— INPUT FOR THIS TASK —
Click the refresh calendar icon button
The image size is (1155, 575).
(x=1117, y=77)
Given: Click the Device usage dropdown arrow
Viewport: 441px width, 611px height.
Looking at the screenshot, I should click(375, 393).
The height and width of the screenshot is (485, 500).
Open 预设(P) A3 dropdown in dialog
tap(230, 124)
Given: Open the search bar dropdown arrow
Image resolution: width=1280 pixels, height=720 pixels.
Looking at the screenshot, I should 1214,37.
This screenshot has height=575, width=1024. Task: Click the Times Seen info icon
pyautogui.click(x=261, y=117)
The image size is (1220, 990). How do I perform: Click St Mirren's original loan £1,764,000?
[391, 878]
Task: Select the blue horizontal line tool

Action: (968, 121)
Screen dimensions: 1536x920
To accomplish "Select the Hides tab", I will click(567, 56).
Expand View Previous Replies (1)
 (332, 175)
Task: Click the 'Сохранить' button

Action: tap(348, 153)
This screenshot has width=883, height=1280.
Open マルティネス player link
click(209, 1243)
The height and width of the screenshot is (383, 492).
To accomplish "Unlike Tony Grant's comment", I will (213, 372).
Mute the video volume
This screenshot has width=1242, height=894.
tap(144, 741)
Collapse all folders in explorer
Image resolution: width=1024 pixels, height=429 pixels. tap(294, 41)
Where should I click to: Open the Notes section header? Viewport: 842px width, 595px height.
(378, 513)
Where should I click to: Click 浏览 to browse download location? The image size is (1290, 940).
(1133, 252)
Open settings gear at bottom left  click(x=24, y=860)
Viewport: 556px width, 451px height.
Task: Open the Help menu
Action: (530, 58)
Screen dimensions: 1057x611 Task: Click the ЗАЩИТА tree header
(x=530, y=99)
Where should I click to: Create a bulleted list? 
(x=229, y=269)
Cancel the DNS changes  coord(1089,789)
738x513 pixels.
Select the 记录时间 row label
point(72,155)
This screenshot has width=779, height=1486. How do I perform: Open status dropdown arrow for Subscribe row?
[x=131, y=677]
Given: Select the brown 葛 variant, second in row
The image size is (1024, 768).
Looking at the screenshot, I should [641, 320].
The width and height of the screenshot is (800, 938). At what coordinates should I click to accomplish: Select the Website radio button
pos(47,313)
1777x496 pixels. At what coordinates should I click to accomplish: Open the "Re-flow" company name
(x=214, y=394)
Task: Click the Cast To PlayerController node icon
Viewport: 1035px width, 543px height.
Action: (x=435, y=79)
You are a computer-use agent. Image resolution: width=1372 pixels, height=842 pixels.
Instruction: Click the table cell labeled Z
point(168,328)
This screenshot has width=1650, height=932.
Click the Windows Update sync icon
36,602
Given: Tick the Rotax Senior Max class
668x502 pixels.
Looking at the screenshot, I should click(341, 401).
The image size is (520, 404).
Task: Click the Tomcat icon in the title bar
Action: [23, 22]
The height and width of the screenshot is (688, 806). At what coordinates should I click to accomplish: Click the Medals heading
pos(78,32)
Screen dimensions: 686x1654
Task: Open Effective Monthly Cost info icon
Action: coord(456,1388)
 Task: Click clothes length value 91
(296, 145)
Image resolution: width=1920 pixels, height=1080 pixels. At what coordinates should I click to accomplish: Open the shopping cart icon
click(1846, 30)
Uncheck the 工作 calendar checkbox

— WHAT IS REQUIRED —
Every record needs to be reproduced exactly, with none skipped.

— RESPONSE BOX —
Click the refresh calendar icon button
The image size is (1155, 575).
(x=1117, y=77)
Given: Click the Device usage dropdown arrow
Viewport: 441px width, 611px height.
Looking at the screenshot, I should click(375, 393).
The height and width of the screenshot is (485, 500).
Open 预设(P) A3 dropdown in dialog
tap(230, 124)
Given: Open the search bar dropdown arrow
Image resolution: width=1280 pixels, height=720 pixels.
Looking at the screenshot, I should 1214,37.
This screenshot has height=575, width=1024. Task: Click the Times Seen info icon
pyautogui.click(x=261, y=117)
The image size is (1220, 990). How do I perform: Click St Mirren's original loan £1,764,000?
[391, 878]
Task: Select the blue horizontal line tool

Action: (968, 121)
Screen dimensions: 1536x920
To accomplish "Select the Hides tab", I will click(567, 56).
Expand View Previous Replies (1)
 (332, 175)
Task: Click the 'Сохранить' button

Action: tap(348, 153)
This screenshot has width=883, height=1280.
Open マルティネス player link
click(209, 1243)
The height and width of the screenshot is (383, 492).
To accomplish "Unlike Tony Grant's comment", I will (213, 372).
Mute the video volume
This screenshot has width=1242, height=894.
tap(144, 741)
Collapse all folders in explorer
Image resolution: width=1024 pixels, height=429 pixels. tap(294, 41)
Where should I click to: Open the Notes section header? Viewport: 842px width, 595px height.
(378, 513)
Where should I click to: Click 浏览 to browse download location? The image size is (1290, 940).
(1133, 252)
Open settings gear at bottom left  click(x=24, y=860)
Viewport: 556px width, 451px height.
Task: Open the Help menu
Action: (530, 58)
Screen dimensions: 1057x611 Task: Click the ЗАЩИТА tree header
(x=530, y=99)
Where should I click to: Create a bulleted list? 
(x=229, y=269)
Cancel the DNS changes  coord(1089,789)
738x513 pixels.
Select the 记录时间 row label
point(72,155)
This screenshot has width=779, height=1486. How do I perform: Open status dropdown arrow for Subscribe row?
[x=131, y=677]
Given: Select the brown 葛 variant, second in row
The image size is (1024, 768).
Looking at the screenshot, I should [641, 320].
The width and height of the screenshot is (800, 938). At what coordinates should I click to accomplish: Select the Website radio button
pos(47,313)
1777x496 pixels. At what coordinates should I click to accomplish: Open the "Re-flow" company name
(x=214, y=394)
Task: Click the Cast To PlayerController node icon
Viewport: 1035px width, 543px height.
Action: (x=435, y=79)
You are a computer-use agent. Image resolution: width=1372 pixels, height=842 pixels.
Instruction: Click the table cell labeled Z
point(168,328)
This screenshot has width=1650, height=932.
Click the Windows Update sync icon
36,602
Given: Tick the Rotax Senior Max class
668x502 pixels.
Looking at the screenshot, I should click(341, 401).
The image size is (520, 404).
Task: Click the Tomcat icon in the title bar
Action: [23, 22]
The height and width of the screenshot is (688, 806). At what coordinates should I click to accomplish: Click the Medals heading
pos(78,32)
Screen dimensions: 686x1654
Task: Open Effective Monthly Cost info icon
Action: coord(456,1388)
 Task: Click clothes length value 91
(296, 145)
Image resolution: width=1920 pixels, height=1080 pixels. At what coordinates should I click to accomplish: Open the shopping cart icon
click(1846, 30)
Uncheck the 工作 calendar checkbox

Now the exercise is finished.